Their first game of the season saw them come up against Jadon Sancho in Manchester United colours in the Community Shield. The next game, they were reunited with Chelsea pair Cole Palmer and Romeo Lavia at Stamford Bridge. A week later, £20m profit player Liam Delap returned to the Etihad Stadium with Ipswich Town.

They are everywhere. The champions of Germany and Spain have one each in Jeremie Frimpong and Brahim Diaz. Juventus now have another in Douglas Luiz. Morgan Rogers and Jamie Gittens have started the season in fine form for Aston Villa and Borussia Dortmund respectively. Wolves have two City academy products in Tommy Doyle and Carlos Forbs, while Southampton have as many as five.

What unites all the players above is their time in City’s Elite Development Squad, also known as the EDS – a team sat in between the club’s first team and academy. Operating since 2012, it is tasked with either bringing top-class players into City’s first team or moving them on for huge profit.

“They view it as a B team,” Brian Barry-Murphy, who managed the EDS team for three seasons before leaving this summer in search of a role in first-team management, told Sky Sports.

Man City's former Elite Development Squad coach Brian Barry-Murphy

Man City's former Elite Development Squad coach Brian Barry-Murphy

“It’s where you bring the players out of the academy system and put them in a team where they’re getting prepared for first-team football."

Despite preparing youngsters for the first team, City’s EDS plays in the Premier League 2 division with the best academy sides in the country, but it is not too long before the players get noticed, especially from outside the club.

**Data shown**
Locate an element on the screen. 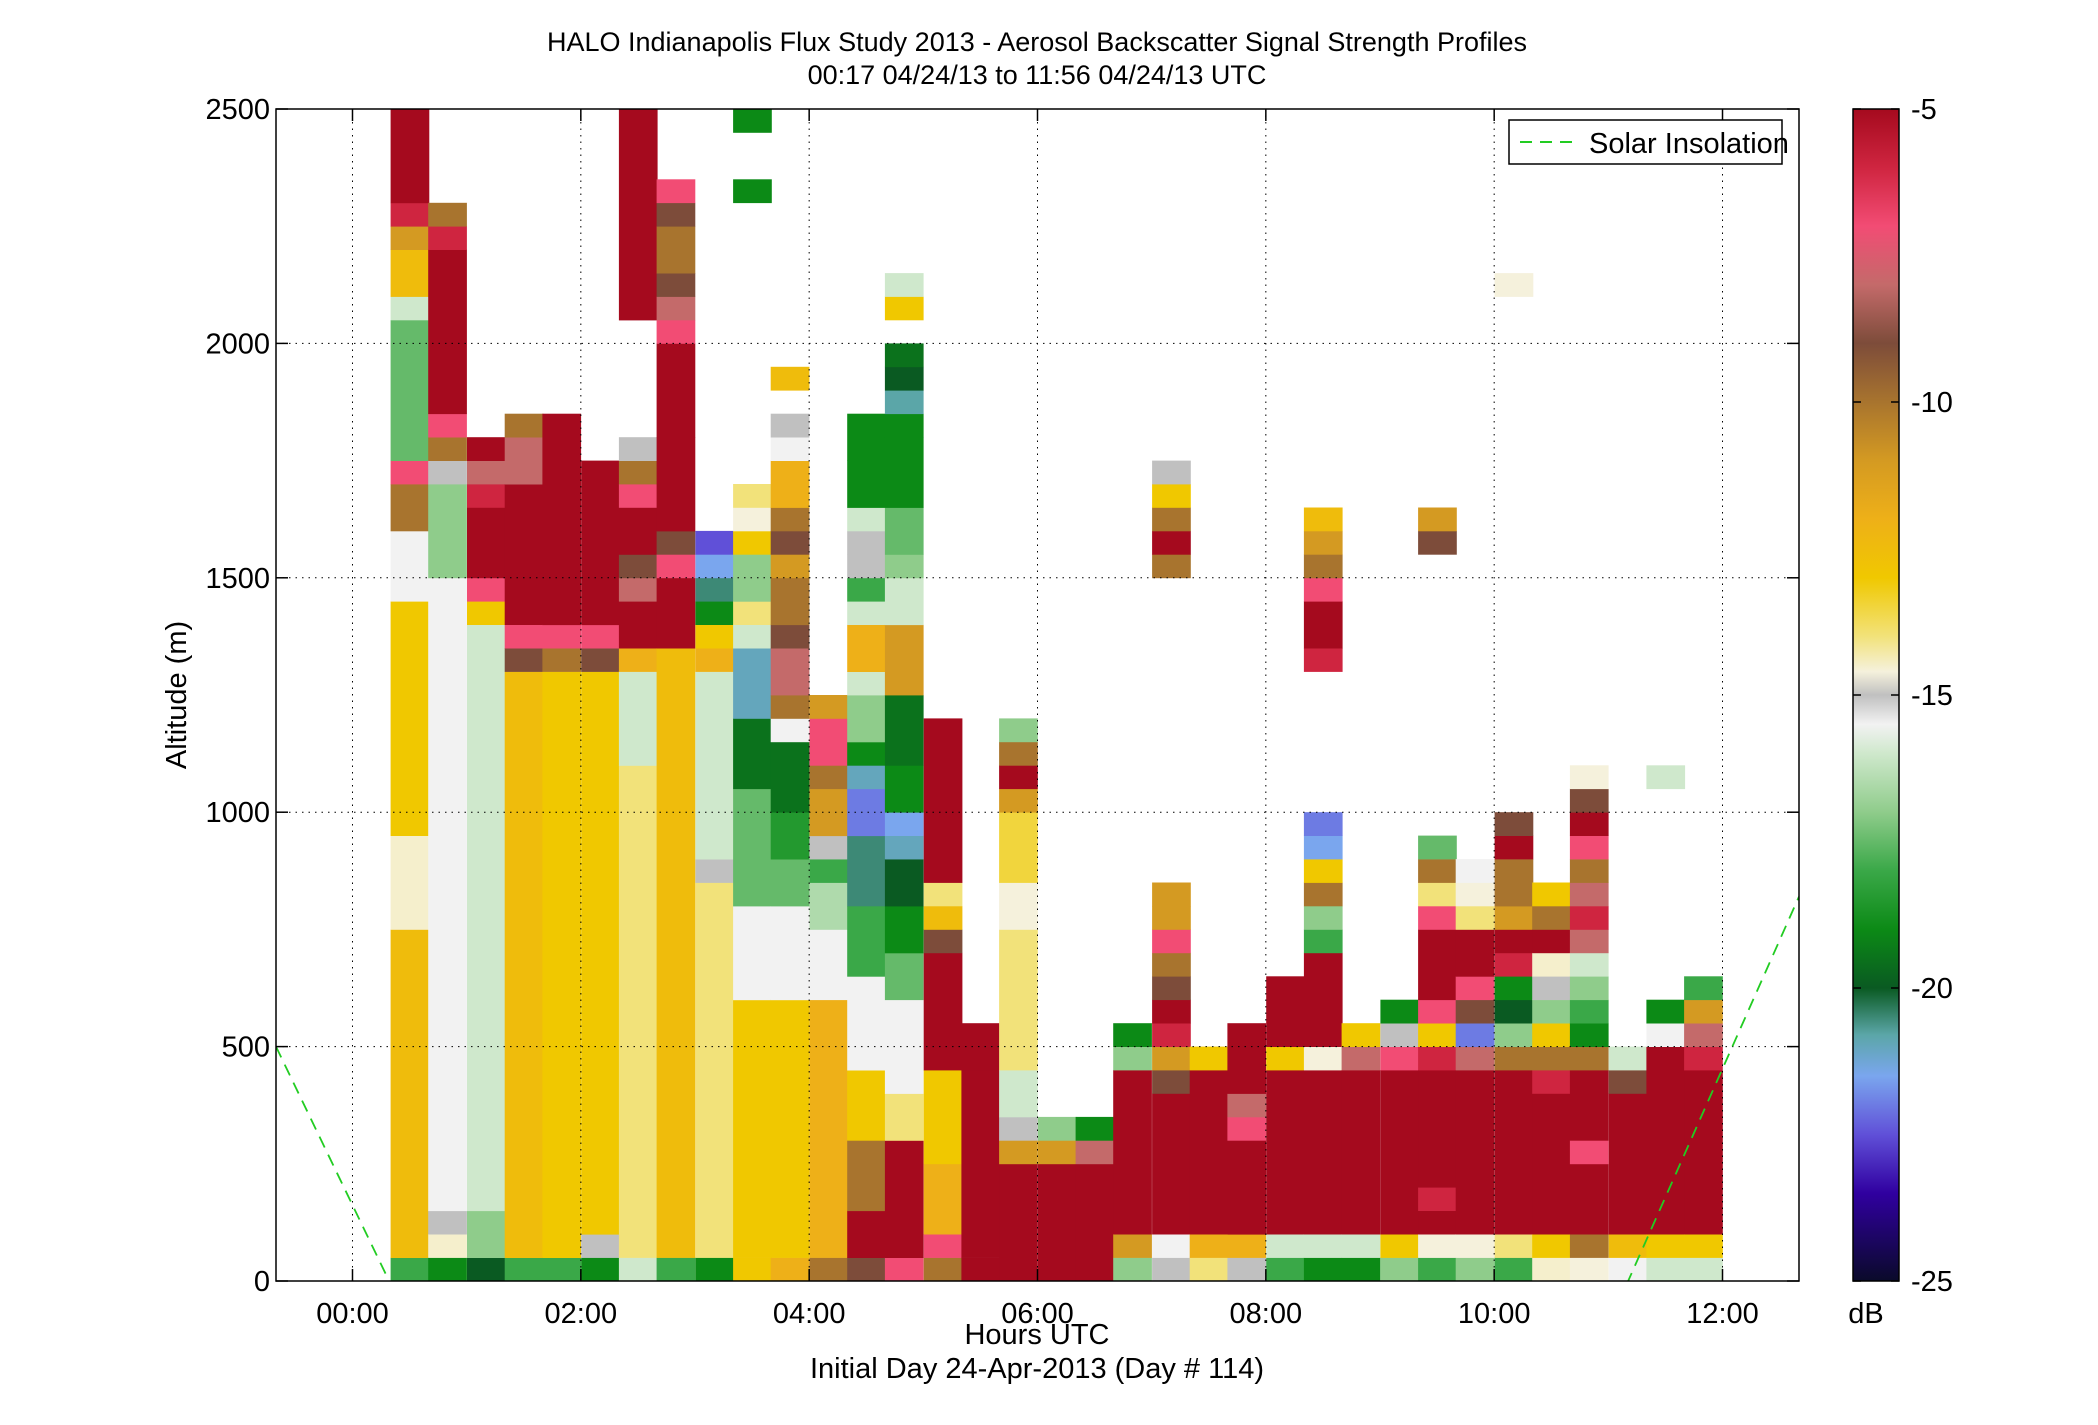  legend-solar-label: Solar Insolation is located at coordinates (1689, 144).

==

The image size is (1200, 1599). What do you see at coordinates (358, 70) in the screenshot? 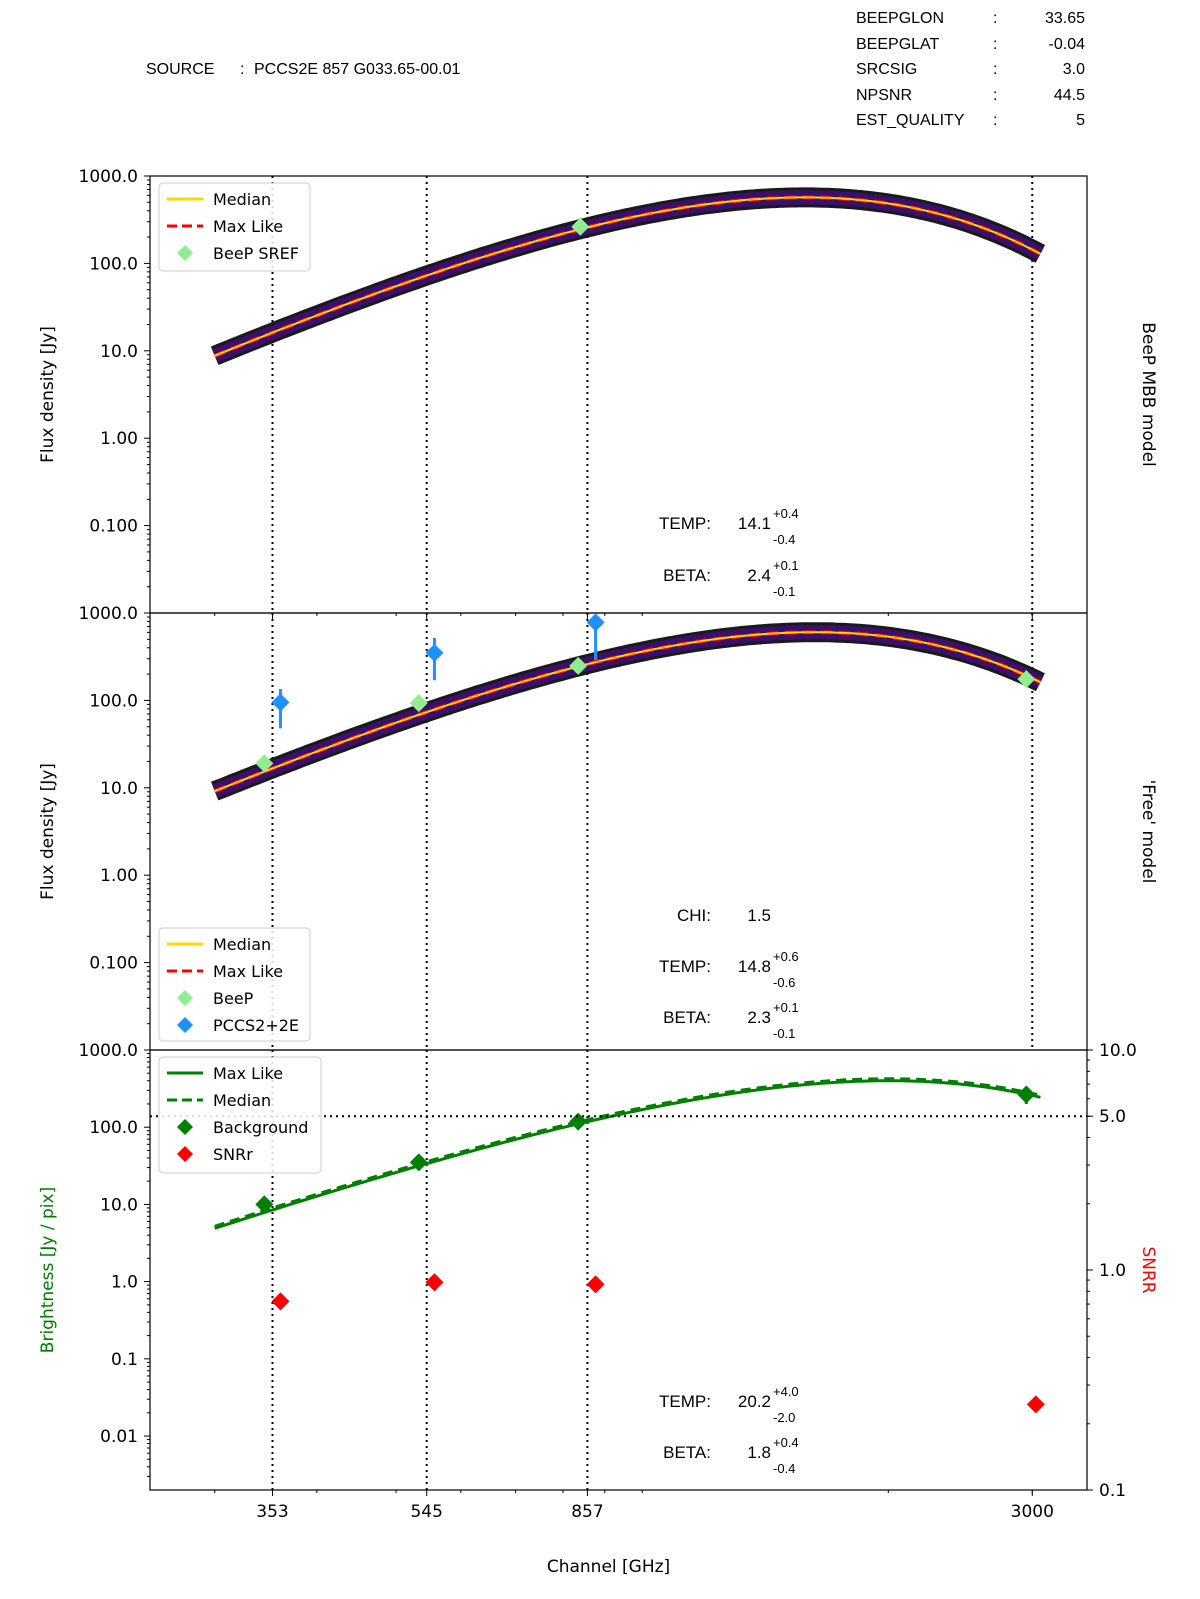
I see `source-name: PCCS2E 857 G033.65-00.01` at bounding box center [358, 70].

**What you have to do**
Quote the passage on Manchester City's Elite Development Squad word for word, starting at "They are everywhere." and stopping after "told Sky Sports.". The entries are separate material and have no connection to the passage on Manchester City's Elite Development Squad.

**Answer to the exercise**
They are everywhere. The champions of Germany and Spain have one each in Jeremie Frimpong and Brahim Diaz. Juventus now have another in Douglas Luiz. Morgan Rogers and Jamie Gittens have started the season in fine form for Aston Villa and Borussia Dortmund respectively. Wolves have two City academy products in Tommy Doyle and Carlos Forbs, while Southampton have as many as five.

What unites all the players above is their time in City’s Elite Development Squad, also known as the EDS – a team sat in between the club’s first team and academy. Operating since 2012, it is tasked with either bringing top-class players into City’s first team or moving them on for huge profit.

“They view it as a B team,” Brian Barry-Murphy, who managed the EDS team for three seasons before leaving this summer in search of a role in first-team management, told Sky Sports.